#### [ASSIGNMENT]
Every record below must be returned exactly as it was received.

=======

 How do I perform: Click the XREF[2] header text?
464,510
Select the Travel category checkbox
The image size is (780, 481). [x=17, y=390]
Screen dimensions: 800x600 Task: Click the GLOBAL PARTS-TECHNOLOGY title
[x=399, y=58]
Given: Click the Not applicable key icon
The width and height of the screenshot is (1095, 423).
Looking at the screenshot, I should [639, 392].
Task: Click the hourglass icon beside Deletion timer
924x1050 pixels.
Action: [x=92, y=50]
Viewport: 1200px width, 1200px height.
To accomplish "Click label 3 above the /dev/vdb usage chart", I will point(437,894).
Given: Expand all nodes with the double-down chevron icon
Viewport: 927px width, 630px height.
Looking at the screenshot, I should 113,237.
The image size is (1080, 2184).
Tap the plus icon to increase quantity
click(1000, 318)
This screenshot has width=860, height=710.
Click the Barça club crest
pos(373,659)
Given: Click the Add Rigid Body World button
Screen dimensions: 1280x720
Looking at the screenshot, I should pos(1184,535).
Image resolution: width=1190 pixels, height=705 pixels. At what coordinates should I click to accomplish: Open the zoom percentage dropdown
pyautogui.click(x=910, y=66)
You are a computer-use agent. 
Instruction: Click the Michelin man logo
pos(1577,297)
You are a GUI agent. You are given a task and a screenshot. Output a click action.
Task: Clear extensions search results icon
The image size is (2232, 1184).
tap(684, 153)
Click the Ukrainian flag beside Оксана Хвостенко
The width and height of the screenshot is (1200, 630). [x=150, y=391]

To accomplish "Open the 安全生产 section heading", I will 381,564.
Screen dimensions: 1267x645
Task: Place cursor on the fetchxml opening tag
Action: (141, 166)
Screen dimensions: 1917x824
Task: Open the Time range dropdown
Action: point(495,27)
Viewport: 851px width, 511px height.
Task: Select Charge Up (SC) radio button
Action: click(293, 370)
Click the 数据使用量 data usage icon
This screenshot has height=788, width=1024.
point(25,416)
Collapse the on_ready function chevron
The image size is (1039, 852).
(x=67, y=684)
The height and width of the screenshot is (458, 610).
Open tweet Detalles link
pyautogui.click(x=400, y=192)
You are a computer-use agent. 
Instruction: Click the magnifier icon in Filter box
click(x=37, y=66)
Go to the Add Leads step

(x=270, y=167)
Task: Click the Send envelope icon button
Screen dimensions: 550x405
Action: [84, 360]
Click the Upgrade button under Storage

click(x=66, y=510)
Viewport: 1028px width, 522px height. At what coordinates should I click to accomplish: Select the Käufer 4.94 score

=======

#### [RESPONSE TO THE TASK]
 How do I perform: Click the XREF[2] header text?
464,510
Select the Travel category checkbox
The image size is (780, 481). [x=17, y=390]
Screen dimensions: 800x600 Task: Click the GLOBAL PARTS-TECHNOLOGY title
[x=399, y=58]
Given: Click the Not applicable key icon
The width and height of the screenshot is (1095, 423).
Looking at the screenshot, I should [639, 392].
Task: Click the hourglass icon beside Deletion timer
924x1050 pixels.
Action: [x=92, y=50]
Viewport: 1200px width, 1200px height.
To accomplish "Click label 3 above the /dev/vdb usage chart", I will point(437,894).
Given: Expand all nodes with the double-down chevron icon
Viewport: 927px width, 630px height.
Looking at the screenshot, I should 113,237.
The image size is (1080, 2184).
Tap the plus icon to increase quantity
click(1000, 318)
This screenshot has width=860, height=710.
Click the Barça club crest
pos(373,659)
Given: Click the Add Rigid Body World button
Screen dimensions: 1280x720
Looking at the screenshot, I should pos(1184,535).
Image resolution: width=1190 pixels, height=705 pixels. At what coordinates should I click to accomplish: Open the zoom percentage dropdown
pyautogui.click(x=910, y=66)
You are a computer-use agent. 
Instruction: Click the Michelin man logo
pos(1577,297)
You are a GUI agent. You are given a task and a screenshot. Output a click action.
Task: Clear extensions search results icon
The image size is (2232, 1184).
tap(684, 153)
Click the Ukrainian flag beside Оксана Хвостенко
The width and height of the screenshot is (1200, 630). [x=150, y=391]

To accomplish "Open the 安全生产 section heading", I will 381,564.
Screen dimensions: 1267x645
Task: Place cursor on the fetchxml opening tag
Action: (141, 166)
Screen dimensions: 1917x824
Task: Open the Time range dropdown
Action: point(495,27)
Viewport: 851px width, 511px height.
Task: Select Charge Up (SC) radio button
Action: click(293, 370)
Click the 数据使用量 data usage icon
This screenshot has height=788, width=1024.
point(25,416)
Collapse the on_ready function chevron
The image size is (1039, 852).
(x=67, y=684)
The height and width of the screenshot is (458, 610).
Open tweet Detalles link
pyautogui.click(x=400, y=192)
You are a computer-use agent. 
Instruction: Click the magnifier icon in Filter box
click(x=37, y=66)
Go to the Add Leads step

(x=270, y=167)
Task: Click the Send envelope icon button
Screen dimensions: 550x405
Action: [84, 360]
Click the Upgrade button under Storage

click(x=66, y=510)
Viewport: 1028px width, 522px height. At what coordinates should I click to accomplish: Select the Käufer 4.94 score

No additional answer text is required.